A política alagoana ganhou novos contornos de tensão após o prefeito de Maceió, João Henrique Caldas (PL), promover uma verdadeira “limpeza” em sua administração. Em edição extraordinária do Diário Oficial do Município, JHC exonerou 52 servidores ligados à Secretaria Municipal de Gestão de Pessoas e Patrimônio (SEMGE). Todos ocupavam cargos comissionados de livre nomeação, com funções de assessoria técnica e de apoio.
As demissões em massa, porém, têm endereço certo: os exonerados eram indicações políticas de dois nomes até então aliados do prefeito — o deputado estadual Mesaque Padilha (UB) e Gunnar Nunes Nicácio, coordenador de Mídia e Relações Públicas Institucionais da Assembleia de Deus em Alagoas (AD Alagoas), além de filho do pastor-presidente da denominação, reverendo José Orisvaldo Nunes de Lima.
O estopim da crise foi a decisão do grupo ligado à AD Alagoas de deixar o PL, partido de JHC, e se filiar ao PP (Progressistas), sigla comandada no estado pelo presidente da Câmara dos Deputados, Arthur Lira. A movimentação foi interpretada como uma traição política e causou uma resposta imediata do prefeito da capital.
A Assembleia de Deus em Alagoas tem se consolidado como uma das forças mais influentes da política estadual. O deputado Mesaque Padilha, eleito em 2022 com forte apoio do segmento evangélico, tem sua base fincada entre lideranças e fiéis da denominação. Até recentemente, contava com o respaldo direto do pastor José Orisvaldo Nunes, que via em sua candidatura uma forma de garantir representação cristã na Assembleia Legislativa (ALE).

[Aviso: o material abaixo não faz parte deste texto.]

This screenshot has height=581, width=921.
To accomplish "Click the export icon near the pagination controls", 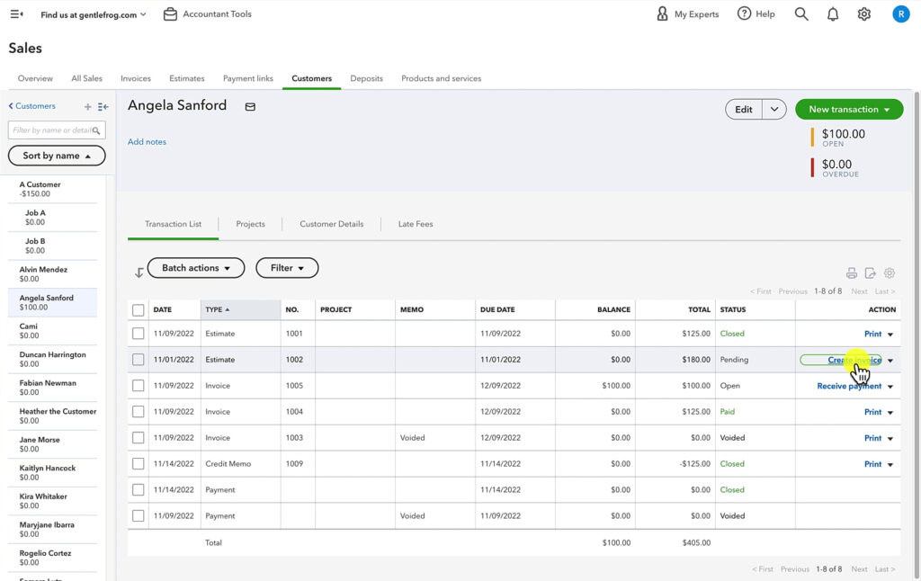I will [x=871, y=273].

No entanto, para 2026, o cenário mudou. Fontes ligadas à cúpula da igreja afirmam que o pastor-presidente deve manter Padilha na disputa pela reeleição, mas tem se empenhado em lançar o próprio filho, Gunnar Nunes, como candidato a deputado federal. Gunnar, que atua na comunicação da AD Alagoas e é chefe de gabinete de Padilha, tem sido apresentado como o novo rosto político da igreja — jovem, articulado e com forte apelo junto ao público religioso.
A entrada de Gunnar no PP foi oficializada em um ato realizado no Ritz Hotel Lagoa da Anta, em Maceió, repleto de lideranças políticas e religiosas. O evento contou com a presença de Arthur Lira, do deputado Marx Beltrão, do Delegado Fábio Costa e do próprio Mesaque Padilha. Na plateia, em posição de destaque, estava o reverendo José Orisvaldo, cuja presença foi interpretada como um aval institucional ao movimento.
Durante o discurso, Gunnar afirmou que sua futura candidatura será pautada na “defesa dos valores cristãos” e da “liberdade religiosa”, bandeiras que ecoam no discurso político das principais lideranças evangélicas do país.
A reação de JHC e o rompimento político
JHC, que havia concedido recentemente um terreno à Assembleia de Deus no conjunto Eustáquio Gomes — em um ato visto como gesto de aproximação com o segmento evangélico —, teria se sentido traído pelo pastor-presidente e seu filho.
Segundo aliados, o prefeito considerava a parceria com a AD Alagoas estratégica para fortalecer sua base eleitoral em Maceió e no interior, sobretudo com vistas à eleição de 2026. A saída de Gunnar e Padilha do PL, nesse contexto, não apenas fragilizou sua rede de apoio como expôs fissuras na relação entre política e religião no estado.
A resposta veio em forma de retaliação: a exoneração dos 52 cargos ligados ao grupo. Embora oficialmente tratadas como “decisões administrativas”, as demissões foram vistas como um recado claro — JHC não pretende tolerar dissidências internas nem permitir que estruturas do seu governo sirvam a interesses de outros partidos.
O episódio evidencia o delicado equilíbrio entre fé e política em Alagoas. A Assembleia de Deus, com sua ampla rede de templos, projetos sociais e presença capilarizada nos bairros e municípios, representa um ativo eleitoral de peso. Em eleições recentes, o apoio institucional da igreja foi determinante para o sucesso de candidaturas tanto no Legislativo quanto no Executivo.
A migração do grupo para o PP reforça o poder de articulação de Arthur Lira, que segue ampliando sua influência sobre lideranças regionais em preparação para 2026. Para JHC, o desafio será reconstruir pontes com o eleitorado evangélico sem a mediação da Assembleia de Deus — e manter sua base coesa diante das pressões crescentes da disputa por espaço e poder.
Em um cenário em que púlpito e palanque caminham cada vez mais próximos, a crise entre o prefeito e a igreja sinaliza que a corrida eleitoral em Alagoas já começou — e promete ser marcada por fé, influência e traições políticas.